### EXTRACTED TEXT
------------

Form 5329 can be filed as an attachment to the income tax return, Form 1040 or 1041. Alternatively, it can be filed as a stand-alone return (for example, if the taxpayer has already filed the income tax return for the applicable year). When Form 5329 is filed as a stand-alone return for a particular year form which the taxpayer has already filed an income tax return, there is no need to also file an amended income tax return. Reporting and paying (or requesting a waiver of) the excise tax for a past year does not change the reportable income or the income tax calculation for such past year.

The “payee” does not have to pay the excise tax as a condition of requesting the waiver; that condition imposed by the IRS prior to 2005 no longer applies.

Unlike with hardship waivers of the 60-day rollover deadline ( ¶ 2.7.05 ), the IRS has not published guidance regarding what constitutes “reasonable error” sufficient to justify failure to take an RMD. In PLRs 2014-37025 and -37034, the distribution of death benefits from an IRA was prevented by court order pending the outcome of bona fide litigation among various parties regarding who was entitled to the account. Once the litigation was settled the winning contestants received a waiver of the excess accumulations tax; the IRS found that the court order preventing access to the IRA was “reasonable cause” for failure to take the RMD. Presumably the requirement that reasonable steps be taken to remedy the shortfall means that the taxpayer must take the distributions that were missed in prior years before requesting the waiver.

------------

### COLLECTED MATERIAL
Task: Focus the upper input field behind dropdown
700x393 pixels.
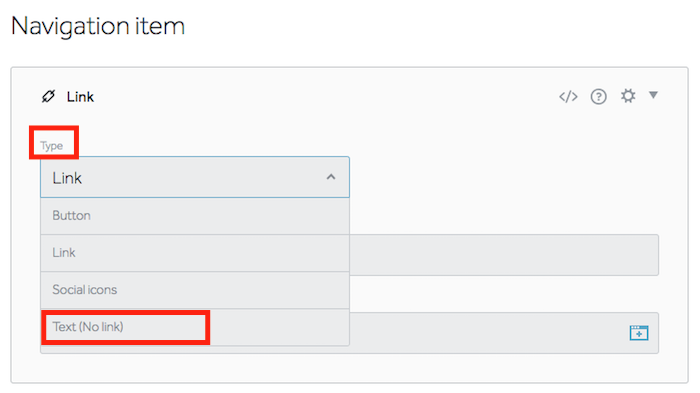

------------

### EXERCISE GOAL
Transcribe the Form 5329 passage between "Unlike with hardship" and "requesting the waiver.", inclusive.

### COMPLETE ANSWER
Unlike with hardship waivers of the 60-day rollover deadline ( ¶ 2.7.05 ), the IRS has not published guidance regarding what constitutes “reasonable error” sufficient to justify failure to take an RMD. In PLRs 2014-37025 and -37034, the distribution of death benefits from an IRA was prevented by court order pending the outcome of bona fide litigation among various parties regarding who was entitled to the account. Once the litigation was settled the winning contestants received a waiver of the excess accumulations tax; the IRS found that the court order preventing access to the IRA was “reasonable cause” for failure to take the RMD. Presumably the requirement that reasonable steps be taken to remedy the shortfall means that the taxpayer must take the distributions that were missed in prior years before requesting the waiver.